Didn't even have to leave the house this time, either! Yesterday afternoon, about half six, the late sun warms some nice bushes-come-trees-come-bramble thicket out back. As I look out of my window, a movement catches my eye; Ooh, a Jersey Tiger! Then I pick up a brown bird.. Another Reed Warbler?!? Oh no, that's no Reed, that's a frickin' Cetti's!!!!! It found a nice spot, caught a couple of flies, and sat in the sun for an age - maybe 20 seconds - long enough for me to decide to go for my scope, at which point it vanished back into it's cover and didn't re-emerge.

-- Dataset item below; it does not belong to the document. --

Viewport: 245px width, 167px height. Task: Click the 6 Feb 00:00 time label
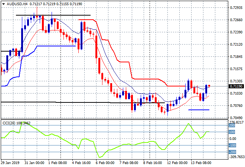tap(105, 163)
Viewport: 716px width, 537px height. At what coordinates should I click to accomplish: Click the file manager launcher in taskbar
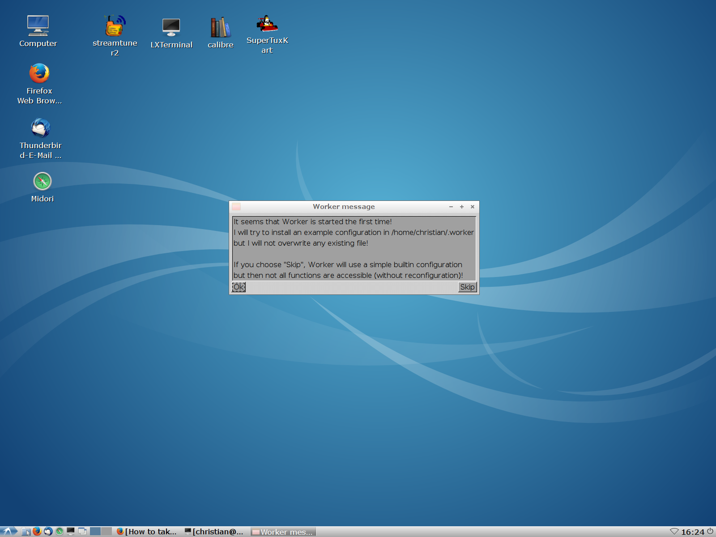(x=26, y=532)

Many is the time you hear Cetti's without seeing them [even when they're at blow in your eardrums range] but it's not often you see one without hearing it. I assume it was a dispersing juvenile - I just hope it was able to move on before the cats found it...

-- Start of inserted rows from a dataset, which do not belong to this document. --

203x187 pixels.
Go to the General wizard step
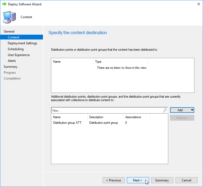point(9,31)
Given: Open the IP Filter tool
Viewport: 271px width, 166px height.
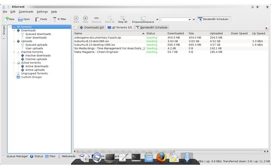Looking at the screenshot, I should (x=60, y=19).
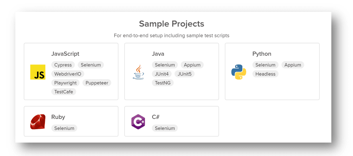The image size is (353, 156).
Task: Open Selenium tag under C#
Action: (165, 128)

After that, and with the mistyfog arriving overnight, I was down at the Nose this morning. I gave it a mighty battering and got one band of passerines for my pains. They were very mobile and seemed to be  one of the local tit bands [LTTs and Blues] with a bunch of warblers following them about; at least 5 Chiffs, 2 Whitethroats, a Blackcap, and a Garden Warbler [the latter actually posed in the open for nearly 3 seconds, the porn star! ]. They could be local juvs, of course, rather than grounded migrants.


More productive was the sea, with a quick scan turning into a 5 minute timed count!

Balearic  2
Manxie  16
Fulmar  2
Gannet  12
Skua sp. [probably Arctic]  1
Kittiwake  124!

And that was just what was in binocular range. The Kitts were a pulse, not sustained passage, but the birds are still out there...


There was also a Clouded Yellow which vanished when the sun went in and didn't reappear, and a lovely Painted Lady, which landed in front of me as I toiled up the First Slope and posed;



Later on I got to the Harbour, where there were plenty of juvie Herrings, but nothing sexier.